If you suggested a year ago that I would be baking bread, making pies, and eating bananas and broccoli, I would have suggested you have your head examined. I had all sorts of excuses for why I didn't have the time to make my own food from scratch and, more importantly, I was unaware of information about the food that I was eating that might have provided some motivation to make the time.

Then, several changes took place in my life (some small, some rather enormous) that set me on the hiking trail that I'm navigating today. When I was a student at McMaster I started going to the campus gym, where I went regularly to classes lead by a wonderful instructor named Ruth. She ran a spin class, a step class, and a strength class back to back every Thursday (the heaviest weights were 15lbs, but she did her best and made us hold two at once for something resembling strength training).

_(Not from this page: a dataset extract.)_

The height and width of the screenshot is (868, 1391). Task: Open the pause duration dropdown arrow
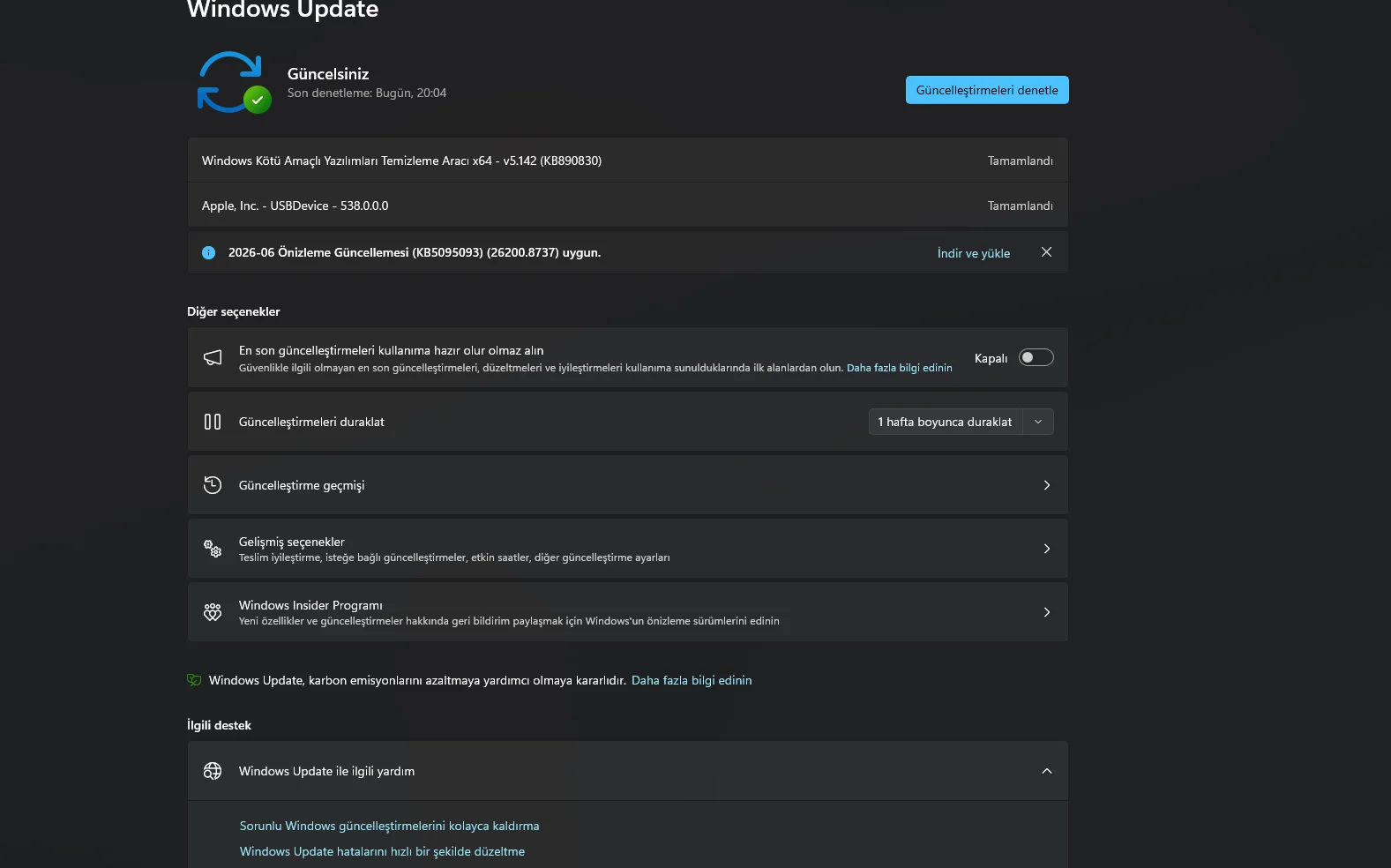1038,422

By the time I graduated I felt my fitness had actually improved (I could make it through all three classes on a good day). But then came the real (non student) world of expensive gym fees and monotonous classes that left me peddling on the eliptical 3 times a week. Not so much with the progress anymore.... I started to suspect a change was in order, but I had no idea what that might be.

Then, my dad died of a heart attack, and my gym routine felt so futile that I could hardly scrape together the motivation to go once a week. After several months of hazy funk, I remembered Christine B mentioning this Crossfit thing at work, and decided that change was definitely in order, and that perhaps this was the change I was looking for. Over a year later, I can say with sincerity that Altitude and the people there have not only changed my life, but my outlook on life as well.

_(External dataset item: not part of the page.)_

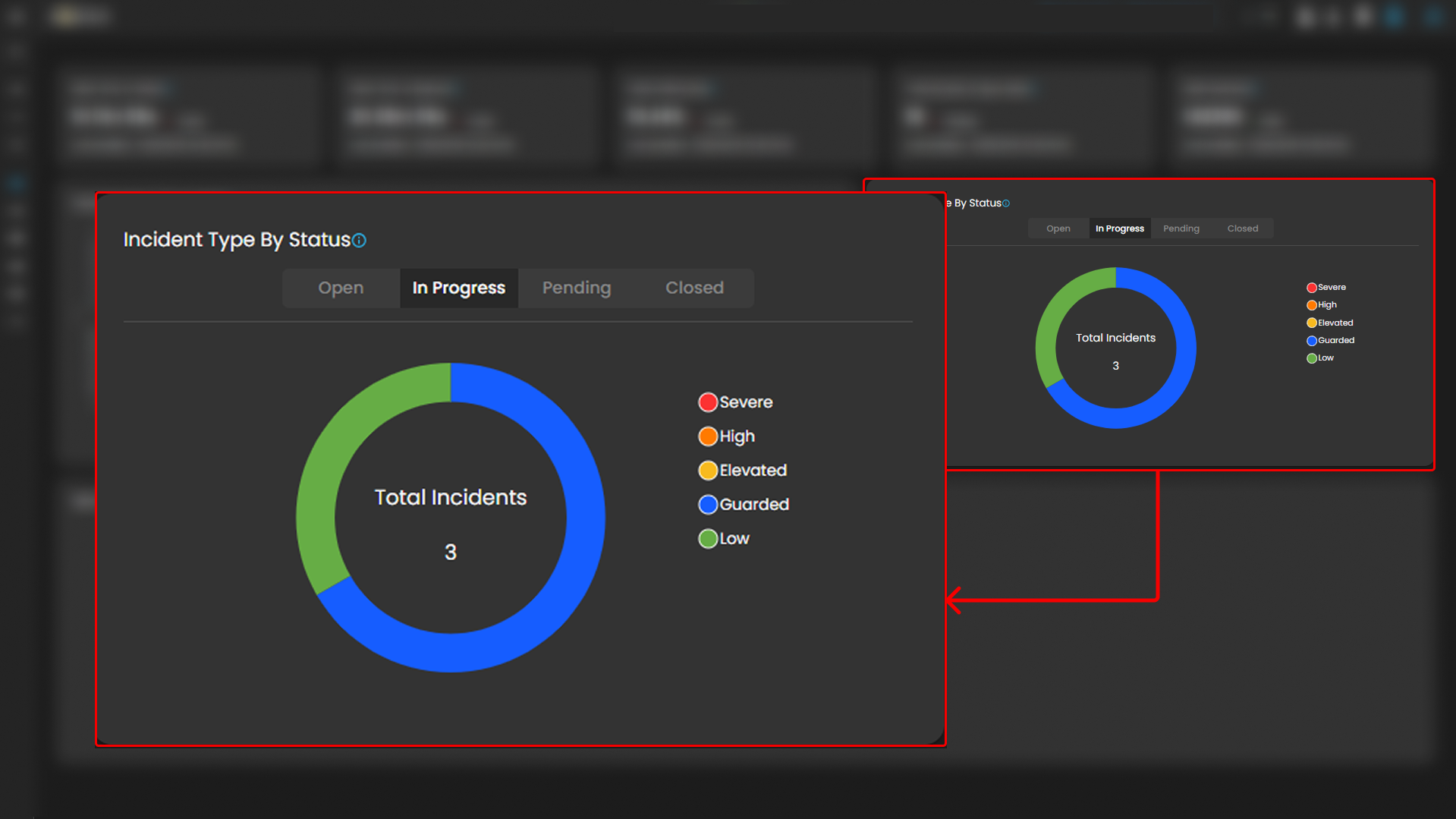Viewport: 1456px width, 819px height.
Task: Toggle High orange legend marker in enlarged panel
Action: coord(708,436)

So my fitness was back on track again, and through this new brand of fitness I was introduced to a new way of thinking about food. This coincided nicely with the decision to order a weekly box of organic, local vegetables to share with my roomate (more on that later). Slowly, I began to look for replacements and substitutions in my diet to bring me closer to the Paleo diet, and at the same time the veggie box was forcing me to be more creative with my meals (there were veggies I'd never even heard of, google was required). I also have this compulsive need to immediately research anything and everything that someone claims to be true (I blame math and its tidy proofs, I need that QED), and I directed this compulsion toward all things to do with food and the body.

Put all of these things together, and you end up with a person who went from frozen pizzas and Zoodles, to "one of those people who bakes and stuff". Weird. I still don't bake for fun; it isn't something that I wake up in the morning feeling excited about. But I certainly enjoy consuming the end product, and it somehow tastes better when I know exactly what's in it and what sort of fuel it will provide. There's also the basic satisfaction that you get from making something "all by yourself", and from sharing your culinary successes with others. (And when they declare your creation to be delicious, it's the adult equivalent of when your mom used to stick your artwork on the fridge)

So, the point of that unintentionally long-winded ramble was to introduce the intention behind this space. I consider(ed?) myself to be rather inexpert in the kitchen; I started out profoundly uncreative with my meals, and I have actually managed to screw up cookies made from a mix in the past. This isn't meant to be a place to share my "expert opinion". Instead, I plan to record the things that I'm learning from those I consider to be more expert than myself. In addition, I will share my attempts to become actively engaged in my own fitness, happiness, and all around health, and hope that anyone who happens across this space will do the same.